Australia news – David Warner reveals Lord’s would have been his last Test if he hadn’t scored runs


David Warner has revealed he was prepared to walk away from Test cricket after the second match of last year’s Ashes series at Lord’s if he had not scored runs.

At the beginning of the England tour, ahead of the World Test Championship final against India, Warner had laid out his ambition to retire in this week’s Sydney Test, but at the time acknowledged form would still play a part.

Now, on the eve of his final Test against Pakistan, he detailed how Lord’s could have been swansong if he did not feel he was contributing to the team.

“I said quite clearly in England before the World Test Championship, there was a lot of talk about me and my form, [and] I wanted to nip it in the bud early, I said my ideal preparation to finish would be Sydney,” Warner said on Monday. “But I actually had Lord’s penciled in as my last Test, especially if I didn’t go as well as I did as a partnership with Uzzie [Usman Khawaja] at the top of the order.

“Then from there it just followed on that we played some good innings together. I didn’t have that hundred [in England] that I always wanted but eluded me. But as a team and as a whole we did our bit, so to get this ending is awesome, but it’s not about me, it’s about us. We’ve won the series, but to win 3-0 and have a whitewash here at the SCG would be a great thing for the team.”

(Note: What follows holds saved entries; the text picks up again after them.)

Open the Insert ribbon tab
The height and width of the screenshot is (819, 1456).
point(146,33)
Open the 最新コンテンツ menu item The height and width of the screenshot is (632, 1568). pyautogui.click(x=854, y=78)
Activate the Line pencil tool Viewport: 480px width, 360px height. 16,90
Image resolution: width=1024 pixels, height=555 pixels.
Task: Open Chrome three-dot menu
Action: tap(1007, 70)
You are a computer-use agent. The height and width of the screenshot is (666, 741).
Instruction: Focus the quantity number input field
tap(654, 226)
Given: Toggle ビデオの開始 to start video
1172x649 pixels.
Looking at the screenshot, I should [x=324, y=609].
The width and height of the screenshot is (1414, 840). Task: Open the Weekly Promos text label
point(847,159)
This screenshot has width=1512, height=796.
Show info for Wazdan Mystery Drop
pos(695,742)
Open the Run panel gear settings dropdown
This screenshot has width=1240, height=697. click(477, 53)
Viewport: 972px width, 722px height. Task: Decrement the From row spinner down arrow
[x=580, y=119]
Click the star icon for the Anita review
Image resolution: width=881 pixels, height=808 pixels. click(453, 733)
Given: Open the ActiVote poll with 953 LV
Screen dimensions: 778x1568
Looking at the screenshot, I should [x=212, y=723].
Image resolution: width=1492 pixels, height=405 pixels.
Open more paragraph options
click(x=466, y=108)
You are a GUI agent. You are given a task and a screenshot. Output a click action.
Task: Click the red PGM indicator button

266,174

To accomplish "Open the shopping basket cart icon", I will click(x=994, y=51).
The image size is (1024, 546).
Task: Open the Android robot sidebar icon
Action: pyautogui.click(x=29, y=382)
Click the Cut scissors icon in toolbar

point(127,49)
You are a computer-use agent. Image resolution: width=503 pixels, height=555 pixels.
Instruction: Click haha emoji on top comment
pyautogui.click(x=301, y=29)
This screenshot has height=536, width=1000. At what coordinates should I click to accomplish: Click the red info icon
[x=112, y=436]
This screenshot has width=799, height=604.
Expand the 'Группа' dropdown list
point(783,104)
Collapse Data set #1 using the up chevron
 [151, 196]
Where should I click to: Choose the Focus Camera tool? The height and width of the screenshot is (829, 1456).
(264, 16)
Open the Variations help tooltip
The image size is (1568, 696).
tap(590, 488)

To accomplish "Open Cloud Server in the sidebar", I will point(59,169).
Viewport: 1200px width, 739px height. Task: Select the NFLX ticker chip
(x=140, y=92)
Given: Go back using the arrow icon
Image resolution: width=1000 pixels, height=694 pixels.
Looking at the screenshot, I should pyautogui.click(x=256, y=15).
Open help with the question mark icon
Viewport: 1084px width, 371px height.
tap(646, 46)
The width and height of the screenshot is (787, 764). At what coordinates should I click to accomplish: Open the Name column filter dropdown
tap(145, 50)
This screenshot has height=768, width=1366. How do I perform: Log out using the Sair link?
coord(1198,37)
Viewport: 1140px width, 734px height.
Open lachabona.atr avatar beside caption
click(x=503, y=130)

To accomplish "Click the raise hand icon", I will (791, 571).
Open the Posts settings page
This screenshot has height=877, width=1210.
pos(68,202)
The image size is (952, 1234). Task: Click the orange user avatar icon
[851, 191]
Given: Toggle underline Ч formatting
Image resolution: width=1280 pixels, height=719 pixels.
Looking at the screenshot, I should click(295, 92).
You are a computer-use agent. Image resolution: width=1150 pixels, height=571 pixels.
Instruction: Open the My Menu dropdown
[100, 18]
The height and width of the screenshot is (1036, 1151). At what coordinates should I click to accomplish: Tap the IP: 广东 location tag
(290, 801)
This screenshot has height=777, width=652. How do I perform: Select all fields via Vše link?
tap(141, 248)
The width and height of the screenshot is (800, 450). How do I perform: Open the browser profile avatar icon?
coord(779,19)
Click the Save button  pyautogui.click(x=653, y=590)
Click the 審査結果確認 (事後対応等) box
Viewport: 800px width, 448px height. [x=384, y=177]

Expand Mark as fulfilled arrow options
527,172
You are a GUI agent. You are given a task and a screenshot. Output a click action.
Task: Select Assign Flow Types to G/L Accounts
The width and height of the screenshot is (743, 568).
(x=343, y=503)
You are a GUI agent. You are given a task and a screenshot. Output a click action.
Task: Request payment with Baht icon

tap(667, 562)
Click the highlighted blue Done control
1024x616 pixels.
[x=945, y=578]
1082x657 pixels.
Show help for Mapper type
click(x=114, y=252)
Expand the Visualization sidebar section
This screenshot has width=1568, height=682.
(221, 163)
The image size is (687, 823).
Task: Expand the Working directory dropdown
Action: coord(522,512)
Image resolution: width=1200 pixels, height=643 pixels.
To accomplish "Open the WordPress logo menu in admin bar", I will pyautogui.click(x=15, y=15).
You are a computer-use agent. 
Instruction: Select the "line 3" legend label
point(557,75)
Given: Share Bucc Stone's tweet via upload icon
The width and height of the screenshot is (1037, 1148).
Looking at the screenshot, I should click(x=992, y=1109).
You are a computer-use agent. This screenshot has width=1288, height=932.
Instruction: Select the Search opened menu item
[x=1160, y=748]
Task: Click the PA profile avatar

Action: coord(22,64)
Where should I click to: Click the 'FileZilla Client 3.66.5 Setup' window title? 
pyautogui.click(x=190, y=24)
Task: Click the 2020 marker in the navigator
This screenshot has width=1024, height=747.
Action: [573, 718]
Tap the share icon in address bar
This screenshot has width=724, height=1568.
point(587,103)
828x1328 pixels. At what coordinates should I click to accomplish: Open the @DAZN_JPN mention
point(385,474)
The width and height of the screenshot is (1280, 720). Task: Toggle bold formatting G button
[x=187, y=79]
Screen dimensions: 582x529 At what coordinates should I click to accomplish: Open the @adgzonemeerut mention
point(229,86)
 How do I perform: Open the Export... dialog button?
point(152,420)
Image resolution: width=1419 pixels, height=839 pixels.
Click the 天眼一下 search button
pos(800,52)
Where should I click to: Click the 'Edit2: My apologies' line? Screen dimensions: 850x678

As events played out, Warner made an important 43 on the first day of the WTC final at The Oval where Australia beat India, but made only 1 in the second, before scoring 9 and 36 in the first Ashes Test at Edgbaston. He followed that with a vital 66 on the opening day at Lord’s in tricky batting conditions.

Across the first two Ashes Tests, he put on three half-century stands with Usman Khawaja. Warner then went on to score another half-century in the final match of the series at The Oval, sharing a partnership of 140 with Khawaja, and began this home season making 164 against Pakistan in the opening Test Perth.

“I’ve not always fitted the mould, but I’ve been authentic and honest…and I think that shows you on the field in Test cricket, I’ve played the exact same way. I’m even playing lap shots like I do in T20 cricket. I’m still trying my best to get better even in this last Test. I’m hungry to score runs.”

David Warner

Warner insisted he had never had doubts over his ability but wanted to make the best decision for the team.

“If you’re down 2-0, and you go into that third one, and you lose that, I don’t think it’s the right choice to make [to keep playing]. It’s an easy exit,” he said. “For me, a second [reason] was if I was failing and we hadn’t won, then it would have been an easier decision.

“I didn’t want to put the team or the selectors in a position where they had to think about, ‘mate, it’s time to push on’. It was more about me just going, ‘I’m content with that. I’m happy with it, I’ve had a great career’. But if I could still do my best and bat well with Uzzie and put us into a good position…I could do that for the rest of the series.”

Warner admitted that the emotions around the end of his Test career have grown in recent weeks since the start of the series against Pakistan.

“When I looked at Lord’s as a potential finish, I didn’t really have many emotions because I was content,” he said. “I might not have been scoring runs, but I still had the desire to play Test cricket. I love the game of cricket, it doesn’t matter what format I’m playing. But definitely, it’s been emotional since Perth, since I’ve been back in Australia and knowing that I’m playing [my final Test].

“Getting that 160, putting us into a great position for the team, it hit home when people in the streets were coming up and saying, ‘well done, we support you, we back you’. It really means a lot. The emotions probably started then.”

Asked how he would like to be remembered as a Test cricketer, he said as someone who has “given his all”.

“A boy from housing commission having a dream,” he said. “I’ve not always fitted the mould, but I’ve been authentic and honest…and I think that shows you on the field in Test cricket, I’ve played the exact same way. I’m even playing lap shots like I do in T20 cricket. I’m still trying my best to get better even in this last Test. I’m hungry to score runs.

“It’s no different to any other game and I just want to leave behind that you can go out and play the way you want to play. You can play with freedom, you can play reverse sweeps like Joe Root if you want. You’ve got the ability to do that and you’ve got to trust and believe in yourself.”